### Work to complete
Would you return the lines between the one holding "Screen dimensions: 367x173" and the one holding "Task: Expand the Document Settings tree node", inclusive, and only those, exactly as they stand in the listing below?

Records for the task START

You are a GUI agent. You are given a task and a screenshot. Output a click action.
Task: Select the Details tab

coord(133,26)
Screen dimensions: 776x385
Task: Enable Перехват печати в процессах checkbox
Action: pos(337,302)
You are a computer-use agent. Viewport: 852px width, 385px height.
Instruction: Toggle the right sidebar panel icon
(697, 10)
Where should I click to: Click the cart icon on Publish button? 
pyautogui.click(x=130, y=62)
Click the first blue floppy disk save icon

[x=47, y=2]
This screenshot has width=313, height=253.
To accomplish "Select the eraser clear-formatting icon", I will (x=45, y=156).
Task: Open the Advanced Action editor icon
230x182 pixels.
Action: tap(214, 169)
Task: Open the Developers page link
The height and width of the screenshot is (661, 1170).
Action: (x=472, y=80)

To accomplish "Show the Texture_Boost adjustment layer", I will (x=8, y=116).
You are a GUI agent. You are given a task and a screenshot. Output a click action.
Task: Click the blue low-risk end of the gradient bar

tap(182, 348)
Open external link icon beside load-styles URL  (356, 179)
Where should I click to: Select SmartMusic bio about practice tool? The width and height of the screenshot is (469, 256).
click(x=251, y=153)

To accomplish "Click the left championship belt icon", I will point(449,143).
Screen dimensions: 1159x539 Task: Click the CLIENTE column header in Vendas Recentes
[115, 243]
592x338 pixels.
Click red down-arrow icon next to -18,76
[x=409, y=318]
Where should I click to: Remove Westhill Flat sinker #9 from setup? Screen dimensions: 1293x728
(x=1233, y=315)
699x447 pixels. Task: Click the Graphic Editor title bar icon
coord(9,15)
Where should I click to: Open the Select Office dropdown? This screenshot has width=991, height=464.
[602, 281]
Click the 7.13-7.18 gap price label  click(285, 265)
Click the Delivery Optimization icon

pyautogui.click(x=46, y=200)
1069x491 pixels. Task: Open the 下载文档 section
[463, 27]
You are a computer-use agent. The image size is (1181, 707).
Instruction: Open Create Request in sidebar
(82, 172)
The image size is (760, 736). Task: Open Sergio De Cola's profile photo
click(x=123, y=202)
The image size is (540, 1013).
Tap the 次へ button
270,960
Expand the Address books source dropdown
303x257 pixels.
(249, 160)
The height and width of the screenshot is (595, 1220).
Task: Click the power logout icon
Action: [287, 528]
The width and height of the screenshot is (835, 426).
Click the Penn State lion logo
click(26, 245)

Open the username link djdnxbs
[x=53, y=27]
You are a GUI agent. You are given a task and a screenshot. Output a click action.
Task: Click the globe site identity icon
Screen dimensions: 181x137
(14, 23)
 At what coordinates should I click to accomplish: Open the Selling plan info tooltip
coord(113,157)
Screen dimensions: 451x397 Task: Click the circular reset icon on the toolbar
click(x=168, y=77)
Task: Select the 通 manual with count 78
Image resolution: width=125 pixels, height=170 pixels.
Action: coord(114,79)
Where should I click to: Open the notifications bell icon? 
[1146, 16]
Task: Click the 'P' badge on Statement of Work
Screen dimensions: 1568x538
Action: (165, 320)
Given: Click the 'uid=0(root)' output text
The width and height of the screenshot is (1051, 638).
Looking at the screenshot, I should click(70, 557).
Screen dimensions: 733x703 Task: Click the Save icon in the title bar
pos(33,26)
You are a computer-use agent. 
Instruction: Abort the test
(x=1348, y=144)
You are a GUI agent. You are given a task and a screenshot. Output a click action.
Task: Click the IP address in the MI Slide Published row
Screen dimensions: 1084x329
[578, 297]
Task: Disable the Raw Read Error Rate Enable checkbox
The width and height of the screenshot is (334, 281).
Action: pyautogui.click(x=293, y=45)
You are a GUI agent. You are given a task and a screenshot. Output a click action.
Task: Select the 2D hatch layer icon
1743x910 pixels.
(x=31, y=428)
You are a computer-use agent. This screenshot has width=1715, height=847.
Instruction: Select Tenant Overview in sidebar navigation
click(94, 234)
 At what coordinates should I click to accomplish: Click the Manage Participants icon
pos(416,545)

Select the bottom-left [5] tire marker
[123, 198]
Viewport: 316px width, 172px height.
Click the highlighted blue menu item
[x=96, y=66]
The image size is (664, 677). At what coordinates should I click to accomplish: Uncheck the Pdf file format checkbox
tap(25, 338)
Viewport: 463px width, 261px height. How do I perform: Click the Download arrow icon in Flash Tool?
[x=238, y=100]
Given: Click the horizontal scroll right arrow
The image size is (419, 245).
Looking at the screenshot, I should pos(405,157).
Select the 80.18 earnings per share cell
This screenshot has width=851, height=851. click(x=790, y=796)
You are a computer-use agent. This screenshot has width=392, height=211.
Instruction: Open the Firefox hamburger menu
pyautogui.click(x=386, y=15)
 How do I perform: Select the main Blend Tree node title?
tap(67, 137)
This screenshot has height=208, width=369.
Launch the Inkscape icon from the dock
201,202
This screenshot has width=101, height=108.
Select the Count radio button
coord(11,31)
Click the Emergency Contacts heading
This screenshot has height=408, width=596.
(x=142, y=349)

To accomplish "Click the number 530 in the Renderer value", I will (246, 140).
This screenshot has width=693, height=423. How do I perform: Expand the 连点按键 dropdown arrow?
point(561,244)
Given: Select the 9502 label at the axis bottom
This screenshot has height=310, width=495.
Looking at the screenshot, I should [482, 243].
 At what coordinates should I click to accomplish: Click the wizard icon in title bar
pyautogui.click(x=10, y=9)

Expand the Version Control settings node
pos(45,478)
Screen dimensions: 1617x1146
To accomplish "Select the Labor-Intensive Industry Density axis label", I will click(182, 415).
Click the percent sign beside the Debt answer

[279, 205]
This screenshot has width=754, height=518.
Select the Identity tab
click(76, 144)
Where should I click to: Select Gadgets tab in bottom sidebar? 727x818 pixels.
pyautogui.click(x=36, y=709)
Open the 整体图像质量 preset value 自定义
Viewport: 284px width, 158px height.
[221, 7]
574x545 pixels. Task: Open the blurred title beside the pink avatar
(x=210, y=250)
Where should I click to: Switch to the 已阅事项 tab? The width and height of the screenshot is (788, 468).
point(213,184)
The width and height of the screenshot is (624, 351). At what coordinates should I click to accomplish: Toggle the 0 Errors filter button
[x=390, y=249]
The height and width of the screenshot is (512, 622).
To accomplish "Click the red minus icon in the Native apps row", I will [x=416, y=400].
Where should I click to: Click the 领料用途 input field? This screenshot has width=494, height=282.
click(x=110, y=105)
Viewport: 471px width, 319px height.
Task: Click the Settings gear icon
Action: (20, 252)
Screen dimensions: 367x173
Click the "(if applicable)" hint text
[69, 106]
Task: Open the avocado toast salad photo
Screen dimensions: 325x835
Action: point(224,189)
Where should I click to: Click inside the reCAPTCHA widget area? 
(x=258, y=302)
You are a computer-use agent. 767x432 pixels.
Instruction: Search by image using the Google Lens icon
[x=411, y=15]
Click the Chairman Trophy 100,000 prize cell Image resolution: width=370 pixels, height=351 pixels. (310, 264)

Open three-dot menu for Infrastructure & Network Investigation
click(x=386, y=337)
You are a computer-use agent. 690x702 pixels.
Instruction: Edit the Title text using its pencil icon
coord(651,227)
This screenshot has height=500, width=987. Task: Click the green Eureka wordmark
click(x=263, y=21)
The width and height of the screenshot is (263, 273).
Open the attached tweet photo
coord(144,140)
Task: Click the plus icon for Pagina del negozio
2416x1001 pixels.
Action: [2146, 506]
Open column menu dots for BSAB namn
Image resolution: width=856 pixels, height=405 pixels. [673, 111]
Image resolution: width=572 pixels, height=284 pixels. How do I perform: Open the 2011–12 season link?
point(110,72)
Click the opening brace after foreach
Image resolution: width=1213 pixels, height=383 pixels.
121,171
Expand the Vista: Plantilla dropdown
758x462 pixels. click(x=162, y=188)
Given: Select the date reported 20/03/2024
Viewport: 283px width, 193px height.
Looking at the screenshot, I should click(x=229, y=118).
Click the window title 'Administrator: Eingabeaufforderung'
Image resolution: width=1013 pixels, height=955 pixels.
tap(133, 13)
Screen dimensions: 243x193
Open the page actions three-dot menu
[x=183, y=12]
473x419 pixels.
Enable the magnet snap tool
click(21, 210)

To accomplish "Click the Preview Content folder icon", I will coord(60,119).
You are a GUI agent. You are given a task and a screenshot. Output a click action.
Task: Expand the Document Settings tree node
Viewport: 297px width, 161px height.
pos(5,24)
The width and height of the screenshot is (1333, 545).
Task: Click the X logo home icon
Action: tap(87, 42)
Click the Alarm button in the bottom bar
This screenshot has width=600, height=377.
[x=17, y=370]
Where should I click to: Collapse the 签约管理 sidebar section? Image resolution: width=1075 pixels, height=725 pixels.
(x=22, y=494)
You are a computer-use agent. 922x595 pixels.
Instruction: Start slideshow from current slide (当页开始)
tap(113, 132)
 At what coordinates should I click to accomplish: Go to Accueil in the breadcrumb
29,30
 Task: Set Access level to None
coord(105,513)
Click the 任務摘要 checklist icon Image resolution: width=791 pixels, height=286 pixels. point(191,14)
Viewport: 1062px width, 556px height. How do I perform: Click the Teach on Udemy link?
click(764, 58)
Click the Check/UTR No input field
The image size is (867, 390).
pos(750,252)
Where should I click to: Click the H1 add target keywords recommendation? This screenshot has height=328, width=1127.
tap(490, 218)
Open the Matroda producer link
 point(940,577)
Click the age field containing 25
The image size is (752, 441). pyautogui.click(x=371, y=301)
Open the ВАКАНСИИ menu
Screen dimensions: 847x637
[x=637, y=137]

Records for the task END

### Written answer
Screen dimensions: 367x173
Click the "(if applicable)" hint text
[69, 106]
Task: Open the avocado toast salad photo
Screen dimensions: 325x835
Action: point(224,189)
Where should I click to: Click inside the reCAPTCHA widget area? 
(x=258, y=302)
You are a computer-use agent. 767x432 pixels.
Instruction: Search by image using the Google Lens icon
[x=411, y=15]
Click the Chairman Trophy 100,000 prize cell Image resolution: width=370 pixels, height=351 pixels. (310, 264)

Open three-dot menu for Infrastructure & Network Investigation
click(x=386, y=337)
You are a computer-use agent. 690x702 pixels.
Instruction: Edit the Title text using its pencil icon
coord(651,227)
This screenshot has height=500, width=987. Task: Click the green Eureka wordmark
click(x=263, y=21)
The width and height of the screenshot is (263, 273).
Open the attached tweet photo
coord(144,140)
Task: Click the plus icon for Pagina del negozio
2416x1001 pixels.
Action: [2146, 506]
Open column menu dots for BSAB namn
Image resolution: width=856 pixels, height=405 pixels. [673, 111]
Image resolution: width=572 pixels, height=284 pixels. How do I perform: Open the 2011–12 season link?
point(110,72)
Click the opening brace after foreach
Image resolution: width=1213 pixels, height=383 pixels.
121,171
Expand the Vista: Plantilla dropdown
758x462 pixels. click(x=162, y=188)
Given: Select the date reported 20/03/2024
Viewport: 283px width, 193px height.
Looking at the screenshot, I should click(x=229, y=118).
Click the window title 'Administrator: Eingabeaufforderung'
Image resolution: width=1013 pixels, height=955 pixels.
tap(133, 13)
Screen dimensions: 243x193
Open the page actions three-dot menu
[x=183, y=12]
473x419 pixels.
Enable the magnet snap tool
click(21, 210)

To accomplish "Click the Preview Content folder icon", I will coord(60,119).
You are a GUI agent. You are given a task and a screenshot. Output a click action.
Task: Expand the Document Settings tree node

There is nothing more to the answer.